What does Sarbanes-Oxley have to do with donuts?

I had lunch with a friend of mine yesterday who is an officer with a public technology company.  As we started discussing his business, one of the topics of conversation was Sarbanes Oxley.  His company just went through an expensive Sarbox audit to get into compliance and while his company passed with flying colors on most of the important issues, his company failed the audit.  Why?  Here is the short story.  One of his sales reps was hosting a client meeting and bought $15 worth of donuts.  The rep got a signature and approval from the CFO on the purchase.  Why did they fail?  The accountants said that the rep needed to get 2 signatures, one from the VP Sales and one from the CFO.  If the rep could buy $15 worth of donuts with only one signature, then think about what else he could buy.  That too me is quite inane and ridiculous.  There has to be some threshold, for example, on when 2 signatures are necessary for an expense report.  This is a perfect example of why Sarbox is expensive for public companies.  While I believe that Sarbox is a good thing and better and more stringent accounting is necessary, I also think that there is alot of waste ineherent in the regulations and that it needs to be reexamined.

This brings me to another point.  I had the opportunity to speak on a panel the other day hosted by Venture Scene New York.  The panel focused on exits or liquidity events and how VCs thought about them.  The clear trend that I am seeing is that companies really have second thoughts about going public these days due to the costs and requirements of Sarbox.  That obviously is not the sole reason many companies that can go public choose to be acquired but it is one of the top few.  In addition, it is no surprise that you see many public companies, particularly smaller ones, looking to go private as well.  Something has to be done to make Sarbox more relevant and less onerous, particularly for smaller companies.

Published by Ed Sim

founder boldstart ventures, over 20 years experience seeding and leading first rounds in enterprise startups, @boldstartvc, googlization of IT, SaaS 3.0, security, smart data; cherish family time + enjoy lacrosse + hockey

10 comments on “What does Sarbanes-Oxley have to do with donuts?”

  1. One has to wonder about a world in which $15 worth of donuts would require signatures from two senior executives. (And I thought needing five managers’ approvals for travel to a conference was bad.)

  2. “While I believe that Sarbox is a good thing…”

    Why?
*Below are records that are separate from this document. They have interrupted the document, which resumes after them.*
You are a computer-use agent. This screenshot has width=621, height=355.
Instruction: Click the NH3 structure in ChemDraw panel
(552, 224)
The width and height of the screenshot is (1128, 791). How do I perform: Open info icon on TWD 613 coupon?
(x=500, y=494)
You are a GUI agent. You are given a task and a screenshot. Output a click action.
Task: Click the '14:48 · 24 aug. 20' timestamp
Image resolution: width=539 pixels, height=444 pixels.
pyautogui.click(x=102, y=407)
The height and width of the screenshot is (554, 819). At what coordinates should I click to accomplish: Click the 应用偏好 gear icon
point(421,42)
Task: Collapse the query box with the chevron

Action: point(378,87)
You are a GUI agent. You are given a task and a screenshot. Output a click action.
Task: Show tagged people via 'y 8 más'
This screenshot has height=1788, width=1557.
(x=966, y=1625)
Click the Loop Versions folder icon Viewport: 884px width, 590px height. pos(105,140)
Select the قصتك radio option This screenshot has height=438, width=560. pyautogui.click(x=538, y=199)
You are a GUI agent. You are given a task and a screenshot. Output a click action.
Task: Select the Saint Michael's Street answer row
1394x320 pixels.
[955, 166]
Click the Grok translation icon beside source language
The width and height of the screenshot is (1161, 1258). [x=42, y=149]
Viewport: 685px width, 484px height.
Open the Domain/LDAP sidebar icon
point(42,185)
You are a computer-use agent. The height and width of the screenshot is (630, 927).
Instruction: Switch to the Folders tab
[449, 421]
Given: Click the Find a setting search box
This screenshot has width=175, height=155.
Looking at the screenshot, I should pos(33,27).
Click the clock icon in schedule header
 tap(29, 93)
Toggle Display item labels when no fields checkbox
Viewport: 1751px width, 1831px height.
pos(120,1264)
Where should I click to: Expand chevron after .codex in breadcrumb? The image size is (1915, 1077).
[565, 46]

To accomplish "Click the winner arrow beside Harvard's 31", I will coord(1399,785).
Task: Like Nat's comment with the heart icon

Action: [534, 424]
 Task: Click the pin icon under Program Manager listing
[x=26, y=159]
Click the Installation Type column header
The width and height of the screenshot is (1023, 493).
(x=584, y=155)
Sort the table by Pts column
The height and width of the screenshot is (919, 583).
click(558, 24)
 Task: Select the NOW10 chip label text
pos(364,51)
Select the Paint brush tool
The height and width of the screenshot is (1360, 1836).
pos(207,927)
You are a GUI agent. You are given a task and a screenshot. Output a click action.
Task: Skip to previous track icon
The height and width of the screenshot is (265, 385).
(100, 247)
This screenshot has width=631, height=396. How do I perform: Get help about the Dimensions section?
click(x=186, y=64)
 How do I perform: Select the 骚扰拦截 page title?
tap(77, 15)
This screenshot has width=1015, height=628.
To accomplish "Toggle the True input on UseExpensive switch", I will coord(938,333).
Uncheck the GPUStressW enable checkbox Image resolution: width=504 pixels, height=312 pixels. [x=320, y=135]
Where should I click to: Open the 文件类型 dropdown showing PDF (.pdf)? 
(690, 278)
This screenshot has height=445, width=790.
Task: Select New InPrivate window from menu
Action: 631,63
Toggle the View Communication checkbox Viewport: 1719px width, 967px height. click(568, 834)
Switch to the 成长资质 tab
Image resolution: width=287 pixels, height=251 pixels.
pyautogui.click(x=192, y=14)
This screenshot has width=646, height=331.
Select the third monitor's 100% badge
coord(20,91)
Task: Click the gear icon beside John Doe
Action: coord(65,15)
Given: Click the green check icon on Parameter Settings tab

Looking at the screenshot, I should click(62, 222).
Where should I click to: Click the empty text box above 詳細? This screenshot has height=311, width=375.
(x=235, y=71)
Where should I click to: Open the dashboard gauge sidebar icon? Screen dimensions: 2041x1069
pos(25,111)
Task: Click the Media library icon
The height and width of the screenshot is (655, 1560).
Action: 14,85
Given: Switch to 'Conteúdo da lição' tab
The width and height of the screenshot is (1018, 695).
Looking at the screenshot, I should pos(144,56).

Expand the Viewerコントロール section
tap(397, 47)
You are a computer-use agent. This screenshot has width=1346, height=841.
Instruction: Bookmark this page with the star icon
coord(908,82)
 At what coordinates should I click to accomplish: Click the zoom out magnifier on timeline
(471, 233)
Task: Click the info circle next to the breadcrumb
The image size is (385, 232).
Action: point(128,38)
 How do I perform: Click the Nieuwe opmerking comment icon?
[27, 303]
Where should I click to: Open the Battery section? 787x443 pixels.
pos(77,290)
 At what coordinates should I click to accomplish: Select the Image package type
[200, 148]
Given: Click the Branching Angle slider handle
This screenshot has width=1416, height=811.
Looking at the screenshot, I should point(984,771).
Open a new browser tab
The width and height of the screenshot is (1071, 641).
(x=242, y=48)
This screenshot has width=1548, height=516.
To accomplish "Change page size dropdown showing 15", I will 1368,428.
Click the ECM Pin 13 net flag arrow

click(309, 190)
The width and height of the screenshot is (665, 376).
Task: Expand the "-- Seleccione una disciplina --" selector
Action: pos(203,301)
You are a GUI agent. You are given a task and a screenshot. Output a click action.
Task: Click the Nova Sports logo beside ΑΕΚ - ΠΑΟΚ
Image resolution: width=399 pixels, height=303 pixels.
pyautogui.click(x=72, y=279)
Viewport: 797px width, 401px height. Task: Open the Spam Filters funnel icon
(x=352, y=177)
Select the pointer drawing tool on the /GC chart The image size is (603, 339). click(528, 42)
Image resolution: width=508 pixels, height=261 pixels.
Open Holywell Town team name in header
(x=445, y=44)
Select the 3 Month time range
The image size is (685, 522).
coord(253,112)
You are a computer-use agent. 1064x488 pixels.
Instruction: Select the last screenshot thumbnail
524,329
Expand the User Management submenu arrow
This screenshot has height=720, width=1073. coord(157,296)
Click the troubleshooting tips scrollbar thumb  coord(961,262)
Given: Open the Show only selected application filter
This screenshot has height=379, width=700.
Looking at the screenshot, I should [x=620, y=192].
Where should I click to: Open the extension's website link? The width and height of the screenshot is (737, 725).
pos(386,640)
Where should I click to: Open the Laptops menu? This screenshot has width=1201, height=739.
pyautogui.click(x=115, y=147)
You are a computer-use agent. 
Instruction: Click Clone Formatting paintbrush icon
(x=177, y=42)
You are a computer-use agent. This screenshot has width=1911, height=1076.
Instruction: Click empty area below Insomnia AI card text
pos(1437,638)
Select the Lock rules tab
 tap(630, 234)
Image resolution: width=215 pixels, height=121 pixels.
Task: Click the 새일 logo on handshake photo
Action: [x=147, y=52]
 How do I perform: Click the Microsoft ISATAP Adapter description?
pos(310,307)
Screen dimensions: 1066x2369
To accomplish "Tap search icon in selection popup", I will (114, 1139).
This piece of legislation is nothing more than retribution for the acts of a small band of unsavory characters. Unfortunately, it casts a shadow (pall?) over the other 99.9% of the folks who play by the rules, roll their sleeves up, do business and make America great everyday. The wellspring of that greatness bears no resemblance to Washington.

    And to say this protects investors is garbage. Bad people will find ways to do bad things period, regardless of the amount of oversight thrown at them.

    At the end of the day this was a kneejerk response to a tiny group of high profile blowups ocurring against the backdrop of our public markets experiencing an historically significant bear market.

    It’s unfortunate our public markets/public companies had to take the fall. In today’s global economy capital will flow to where it is most free, and things like SarbOx only hurt the US on that score.

    It goes without saying I wouldn’t leave a comment of this length if I didn’t enjoy the blog. I appreciate that, as a VC blogger, you’ve focused on what’s happening with your managment teams out on the frontlines. That’s where all the action is.

  3. I am a business analyst/tech. architect doing at an assessment at a client – a small but fast growing private company. Having been a project manager, I see horrendous project management and internal IT processes. There seem to be no actions to fix that but they have a Sarbox consultant onsite and a “VP of Sarbox compliance” (a real title). Of course the company wants to go public, but the wrong patient seems to be getting the medicine.

  4. Maybe Congress or the SEC should make SOX 404 compliance voluntary. Companies that choose not to spend millions per year on internal controls micromanagement and documentation can disclose their choice and be hammered (or rewarded) by the market. It would be interesting to see how the two classes of companies then perform over time. The non-compliant would lower their expense, and probably improve their flexibility and nimbleness. Maybe they’d attract more risk-takers and fewer rules followers over time.

  5. First, full disclosure – my company sells software products that benefit from Sarbox.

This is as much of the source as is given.